The cardinality of the center of a p-group is p ^ k where k is positive.

theorem IsPGroup.cyclic_center_quotient_of_card_eq_prime_sq {p : ℕ} {G : Type u_1} [Group G] [Fact (Nat.Prime p)] (hG : Nat.card G = p ^ 2) : IsCyclic (G ⧸ Subgroup.center G)

The quotient by the center of a group of cardinality p ^ 2 is cyclic.

def IsPGroup.commGroupOfCardEqPrimeSq {p : ℕ} {G : Type u_1} [Group G] [Fact (Nat.Prime p)] (hG : Nat.card G = p ^ 2) : CommGroup G

A group of order p ^ 2 is commutative.

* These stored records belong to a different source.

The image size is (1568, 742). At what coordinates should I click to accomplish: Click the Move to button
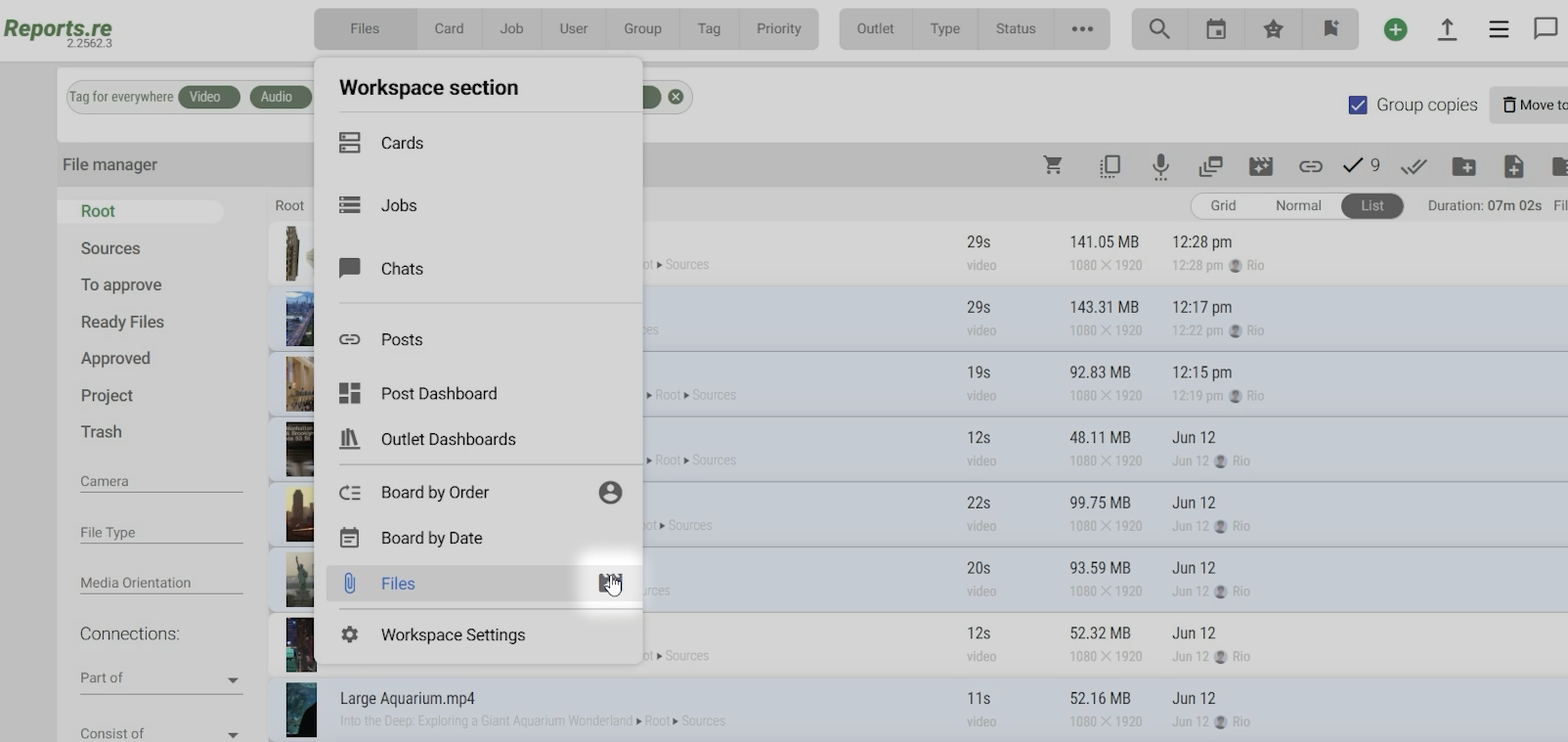(x=1533, y=105)
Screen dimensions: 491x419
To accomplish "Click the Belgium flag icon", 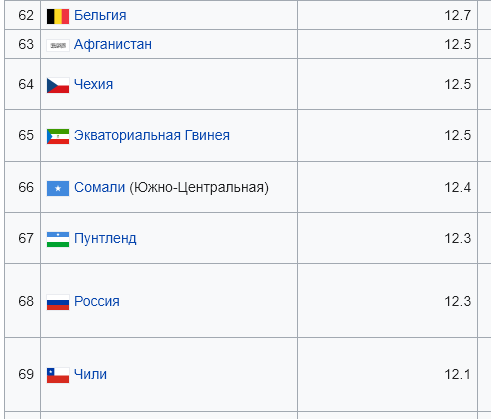I will point(58,16).
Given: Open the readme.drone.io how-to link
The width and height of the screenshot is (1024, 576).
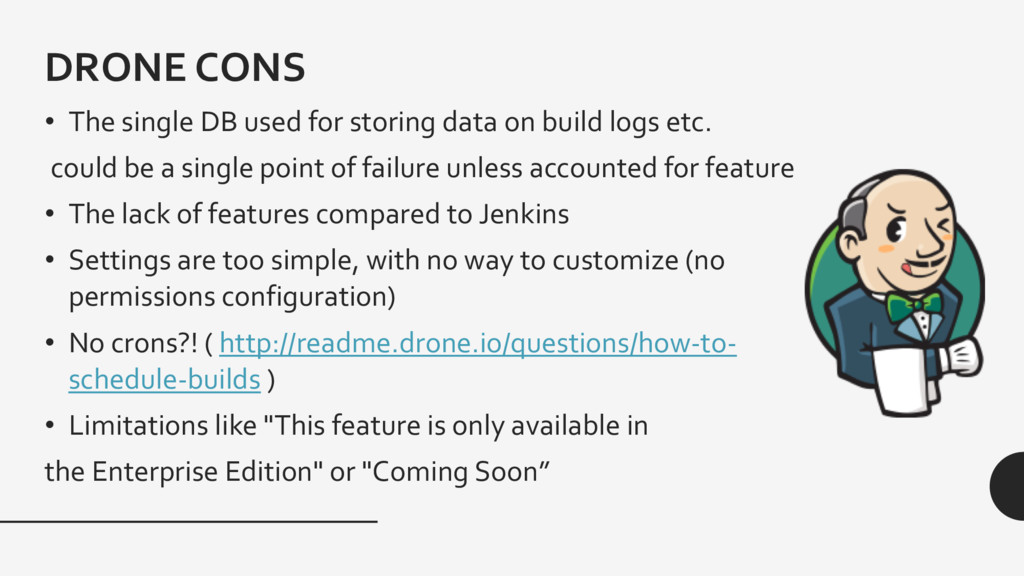Looking at the screenshot, I should pyautogui.click(x=477, y=343).

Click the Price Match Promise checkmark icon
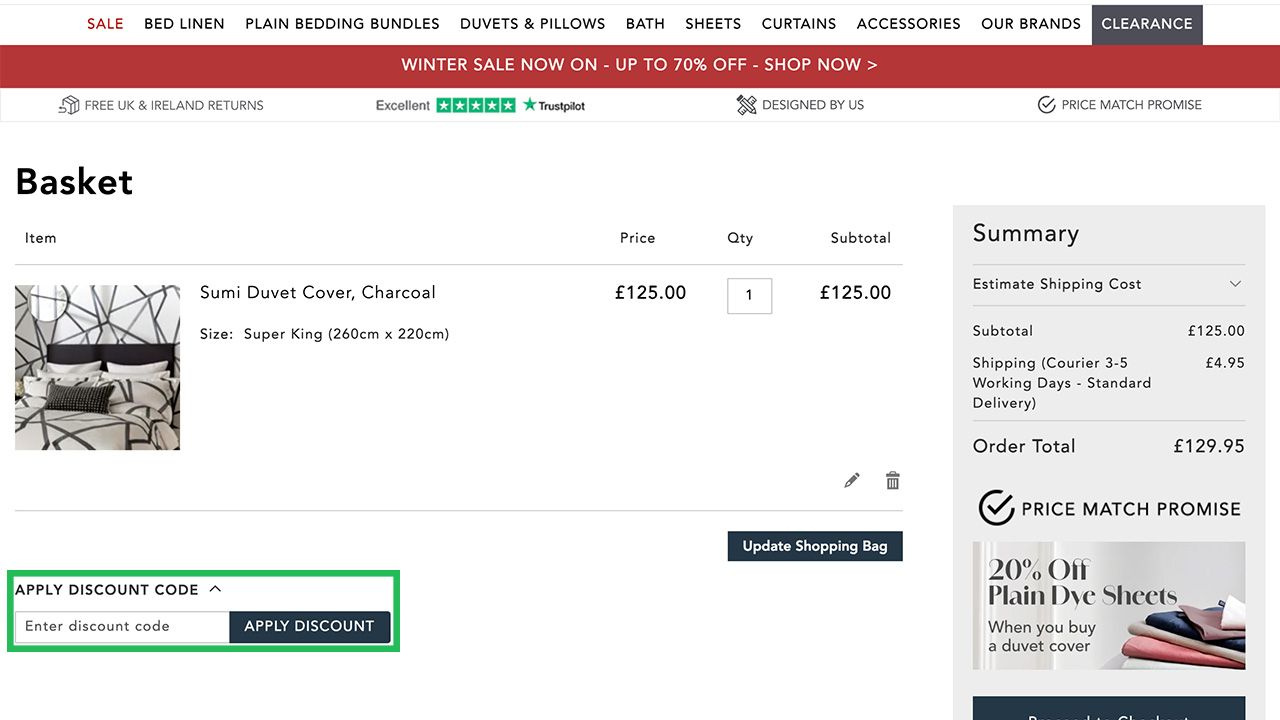1046,105
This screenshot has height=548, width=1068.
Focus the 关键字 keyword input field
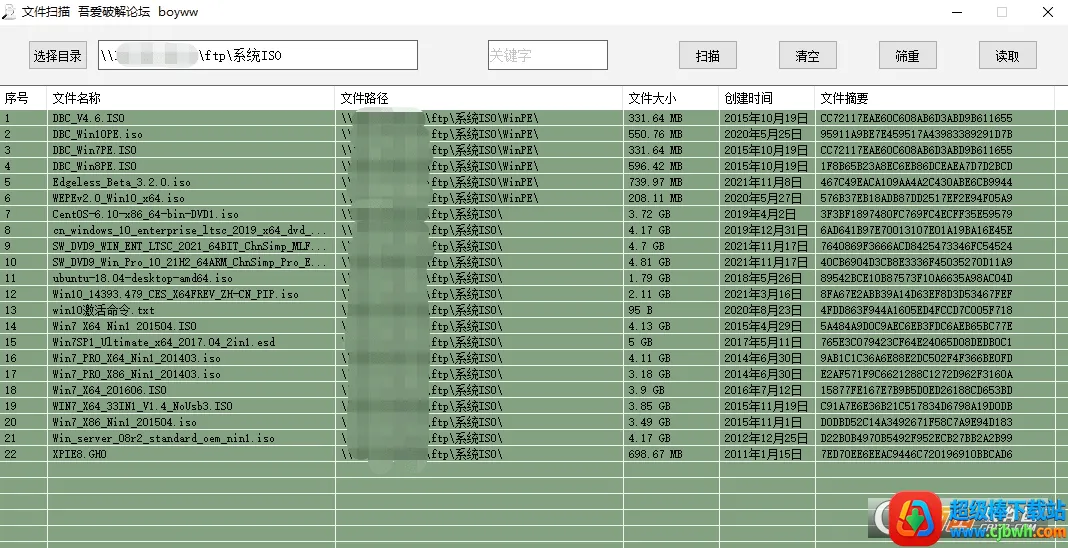[x=548, y=55]

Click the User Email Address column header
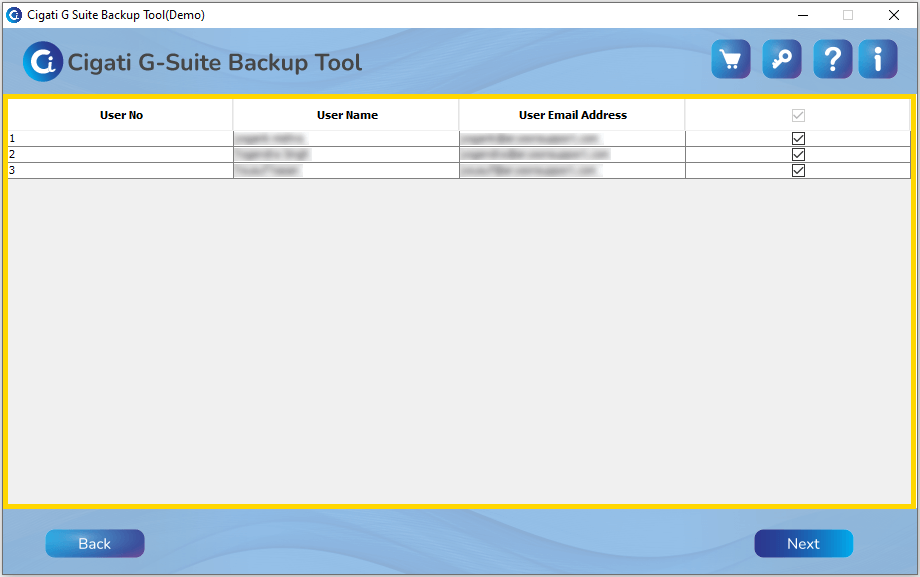click(x=572, y=115)
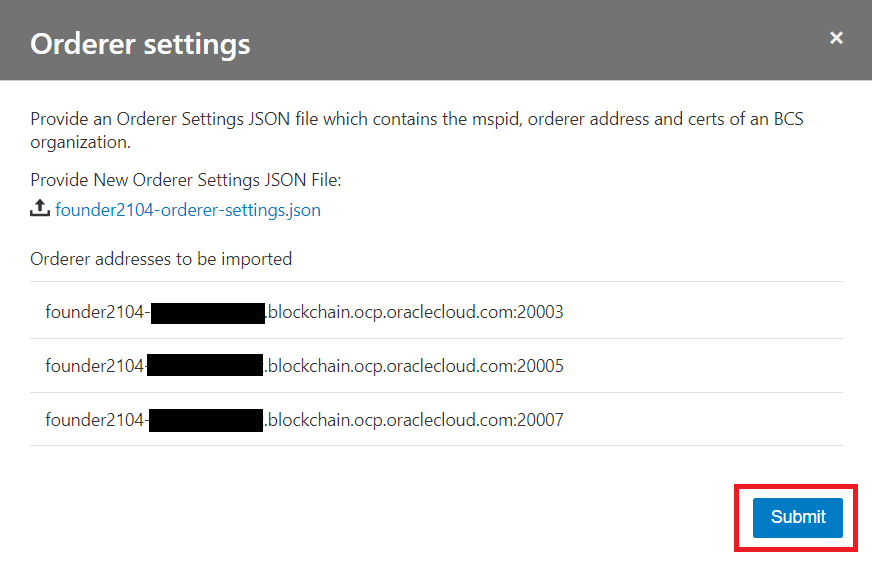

See also IsPGroup.commutative_of_card_eq_prime_sq for just the proof that ∀ a b, a * b = b * a

theorem IsPGroup.commutative_of_card_eq_prime_sq {p : ℕ} {G : Type u_1} [Group G] [Fact (Nat.Prime p)] (hG : Nat.card G = p ^ 2) (a b : G) : a * b = b * a

A group of order p ^ 2 is commutative. See also IsPGroup.commGroupOfCardEqPrimeSq for the CommGroup instance.

theorem ZModModule.isPGroup_multiplicative {n : ℕ} {G : Type u_2} [AddCommGroup G] [Module (ZMod n) G] : IsPGroup n (Multiplicative G)